ー拾伍ー
白髪の男は片手を挙げた。すると近くにいた警官が首をおさえて苦しみだした。秋は刀を抜き、その場から駆けだす。
「お、おい! 秋っ」須賀が声を投げる。
軽々と飛び、その首筋を目掛けて刀を振ろうとする——振ろうとしたが、秋の躰が静止してしまう。空中で振りかぶったまま、写真のように止まってしまった。
「おやおや、風の能力も役に立たなきゃダメじゃないか……。ヘビに噛まれただけで止まってしまっては無様だよ」
「おまえは……」秋はどうにか口を動かす。「白魔——人を悪魔に変えて遊ぶ者——ほんとうにそうなのか」
白髪に赤い目。そして干支の動物に準じた異能力を使う、知的悪魔がいる。悪魔祓いなら、だれしもがその存在を知っている。だがそれは歴史書に出てくるような過去の話であり、現代で遭遇した者はいない。これまではいなかった。

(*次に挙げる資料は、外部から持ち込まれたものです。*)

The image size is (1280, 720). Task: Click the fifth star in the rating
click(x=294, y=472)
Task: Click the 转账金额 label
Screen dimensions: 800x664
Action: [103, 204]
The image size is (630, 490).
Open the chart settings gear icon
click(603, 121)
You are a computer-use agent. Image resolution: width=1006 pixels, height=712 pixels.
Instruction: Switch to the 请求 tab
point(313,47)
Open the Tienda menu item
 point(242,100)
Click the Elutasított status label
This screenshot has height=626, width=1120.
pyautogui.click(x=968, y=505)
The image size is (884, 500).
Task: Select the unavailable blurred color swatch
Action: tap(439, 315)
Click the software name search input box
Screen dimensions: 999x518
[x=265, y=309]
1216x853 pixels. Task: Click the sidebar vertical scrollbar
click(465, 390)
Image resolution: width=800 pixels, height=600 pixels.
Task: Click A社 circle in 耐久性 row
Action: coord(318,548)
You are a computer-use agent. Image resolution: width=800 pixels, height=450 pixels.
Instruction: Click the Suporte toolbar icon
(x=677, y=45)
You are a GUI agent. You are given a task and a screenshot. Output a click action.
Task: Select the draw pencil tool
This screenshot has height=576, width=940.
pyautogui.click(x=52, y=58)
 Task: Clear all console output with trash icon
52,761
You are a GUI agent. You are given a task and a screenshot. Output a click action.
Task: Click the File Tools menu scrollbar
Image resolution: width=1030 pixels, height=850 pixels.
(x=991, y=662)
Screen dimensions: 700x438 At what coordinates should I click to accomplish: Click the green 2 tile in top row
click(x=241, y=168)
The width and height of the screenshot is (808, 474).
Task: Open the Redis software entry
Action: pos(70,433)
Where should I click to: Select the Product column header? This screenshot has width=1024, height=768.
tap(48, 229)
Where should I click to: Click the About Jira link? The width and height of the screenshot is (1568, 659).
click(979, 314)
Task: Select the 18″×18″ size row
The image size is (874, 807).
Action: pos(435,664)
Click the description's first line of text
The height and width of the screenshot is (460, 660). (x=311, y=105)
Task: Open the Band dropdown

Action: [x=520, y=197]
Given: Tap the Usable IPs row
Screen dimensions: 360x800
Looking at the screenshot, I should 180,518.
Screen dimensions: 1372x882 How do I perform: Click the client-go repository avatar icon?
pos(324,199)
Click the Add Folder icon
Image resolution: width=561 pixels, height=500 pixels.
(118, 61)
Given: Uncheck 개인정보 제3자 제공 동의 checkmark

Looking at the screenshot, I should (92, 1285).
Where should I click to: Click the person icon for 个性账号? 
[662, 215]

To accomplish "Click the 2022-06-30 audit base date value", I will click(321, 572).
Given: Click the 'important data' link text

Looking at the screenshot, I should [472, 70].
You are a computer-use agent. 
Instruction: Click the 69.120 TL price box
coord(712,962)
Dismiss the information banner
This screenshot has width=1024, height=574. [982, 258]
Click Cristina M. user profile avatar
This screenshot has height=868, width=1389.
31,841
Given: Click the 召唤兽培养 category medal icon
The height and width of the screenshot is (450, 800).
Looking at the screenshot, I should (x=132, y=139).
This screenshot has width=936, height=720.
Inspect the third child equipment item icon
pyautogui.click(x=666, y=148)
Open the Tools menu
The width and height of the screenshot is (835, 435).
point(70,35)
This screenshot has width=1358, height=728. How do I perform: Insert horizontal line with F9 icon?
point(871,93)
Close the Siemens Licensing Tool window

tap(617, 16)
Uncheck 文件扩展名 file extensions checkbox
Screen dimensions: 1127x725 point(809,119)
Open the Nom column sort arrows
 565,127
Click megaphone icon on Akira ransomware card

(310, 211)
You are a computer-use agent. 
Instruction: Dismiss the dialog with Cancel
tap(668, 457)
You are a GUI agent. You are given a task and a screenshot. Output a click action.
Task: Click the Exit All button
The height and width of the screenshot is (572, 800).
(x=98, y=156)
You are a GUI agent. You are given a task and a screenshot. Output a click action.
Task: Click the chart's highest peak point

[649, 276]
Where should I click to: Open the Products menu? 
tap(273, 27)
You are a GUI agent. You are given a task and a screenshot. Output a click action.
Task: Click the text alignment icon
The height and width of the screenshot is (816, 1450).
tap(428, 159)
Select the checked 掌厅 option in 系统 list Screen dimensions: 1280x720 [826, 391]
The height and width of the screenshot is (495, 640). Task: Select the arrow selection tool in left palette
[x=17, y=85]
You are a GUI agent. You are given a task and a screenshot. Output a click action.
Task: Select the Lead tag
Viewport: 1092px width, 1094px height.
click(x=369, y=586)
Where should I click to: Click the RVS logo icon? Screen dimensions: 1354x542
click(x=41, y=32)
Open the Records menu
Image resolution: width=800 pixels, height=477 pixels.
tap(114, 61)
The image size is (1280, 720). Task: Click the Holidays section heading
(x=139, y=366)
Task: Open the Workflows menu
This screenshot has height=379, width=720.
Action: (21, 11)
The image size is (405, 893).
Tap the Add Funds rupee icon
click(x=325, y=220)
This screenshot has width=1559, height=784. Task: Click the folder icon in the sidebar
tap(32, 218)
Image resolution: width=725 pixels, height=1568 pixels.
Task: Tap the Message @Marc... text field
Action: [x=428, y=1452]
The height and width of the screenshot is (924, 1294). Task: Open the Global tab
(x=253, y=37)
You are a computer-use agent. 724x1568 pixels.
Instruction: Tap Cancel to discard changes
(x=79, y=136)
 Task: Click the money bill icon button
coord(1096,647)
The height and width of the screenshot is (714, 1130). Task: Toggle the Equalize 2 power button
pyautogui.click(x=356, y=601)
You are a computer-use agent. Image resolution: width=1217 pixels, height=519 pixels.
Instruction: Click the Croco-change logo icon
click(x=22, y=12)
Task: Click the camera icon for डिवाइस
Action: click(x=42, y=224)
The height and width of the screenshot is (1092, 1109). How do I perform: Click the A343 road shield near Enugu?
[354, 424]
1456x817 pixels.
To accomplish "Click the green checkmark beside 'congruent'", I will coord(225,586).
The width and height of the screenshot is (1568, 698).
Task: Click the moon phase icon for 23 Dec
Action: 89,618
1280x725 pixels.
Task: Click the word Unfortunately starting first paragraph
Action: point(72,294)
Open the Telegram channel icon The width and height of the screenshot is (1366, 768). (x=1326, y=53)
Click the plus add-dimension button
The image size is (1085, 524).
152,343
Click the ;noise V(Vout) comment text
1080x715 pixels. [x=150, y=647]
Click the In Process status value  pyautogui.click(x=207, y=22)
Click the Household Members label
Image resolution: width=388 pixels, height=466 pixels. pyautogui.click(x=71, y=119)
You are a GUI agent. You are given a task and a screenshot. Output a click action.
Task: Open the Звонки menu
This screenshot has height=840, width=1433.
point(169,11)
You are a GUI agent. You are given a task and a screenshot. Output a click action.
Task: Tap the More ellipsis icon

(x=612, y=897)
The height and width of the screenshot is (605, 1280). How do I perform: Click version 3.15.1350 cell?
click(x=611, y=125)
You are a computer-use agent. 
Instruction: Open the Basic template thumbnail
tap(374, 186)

「ぼくも白魔がいるとは思わなかったよ。なんせ、戦国時代には滅んでいたハズだからね」
「彼女も、おまえが悪魔にしたのか」
「まぁ……、そうだね。ここに殺意があるよって悪霊に紹介してあげたんだ。すこし普通とはちがう力を分け与えてから、ね」
「あんな唾液をまき散らすやつは見たことがない。余計なことを——」
「マンネリするよりはいいじゃないか。爪を振るだけが悪魔じゃない——そのほうが楽しいでしょ?」
話しながら白髪の男は、コンテナの上で行ったり来たり——のんきに散歩をしている。途中、指をパチンと鳴らすと、苦しんでいた警官から《《なにか》》が離れた。首を絞められていた反動で、げほげほと咳こみながら、うずくまってしまう。
「ところで、秋くん。東子には、会ってくれたかい?」
白髪の男はそう言うと立ち止まり、こちらにくるっと体を向けた。そのツンとした切れ長の目はどこか、東子に似た面影を感じる。
「あぁ、会ったな」
「そっか。また会ったら、伝えてくれない? こっちにおいでって。妹に伝えて欲しいんだ」
妹と聞いた須賀は、目を見開いた。
「おまえ、まさか三代西威か!」
「おじさん、ぼくを知っているの?」見下す目線。
「討魔第参分隊の隊長……! ある任務で、第参分隊は壊滅した。悪魔の爪ではなく、刀による裂傷で全員死んだ。隊長だった三代西威——おまえただひとりの失踪という謎を残して、全員だ!」
須賀の言葉をしっかり聞き届けた西威は、パチパチと拍手をした。口角は笑っているが、目は死んでいる。
「刑事さん。なぜ、三代家の悪魔祓いが刀を二本、持っているか知ってる? 左手で抜く刀は悪魔用。右手で抜く刀は人間用。三代の家訓は、己以外を信ずるな——」
西威はコンテナから軽々と飛び降りた。コンテナの扉をロックしていたかんぬきの金具を外す。
「もういいよー」と指を鳴らし、秋を拘束から解く。透明な蛇がスルスルっと、秋から離れたように見えた。
開いたコンテナの扉のまん前に落下した秋はそのなかで蠢ぐ、太くて長い物体を見た。
「新たな命、そのお相手をよろしく、ね」
そう言って西威は去ろうとする。
しかし視界に入ったのは、見慣れた面影——
「東子! 来てくれたのか! お兄ちゃん、嬉しいよ!」
西威は歩きながら両腕を横に大きく広げ、そのまま抱きしめるつもりで妹の名を呼んだ。
東子はただそこで、黙って立っている。
メガネが白く反射し、その表情まではわからない。
「人間にしがみつく必要はない。こっちにおいで」
西威は歩み寄る。しかし彼女は刀を抜いた。二本の刀のうちの、左手で抜く悪魔用の刀を西威に向けた。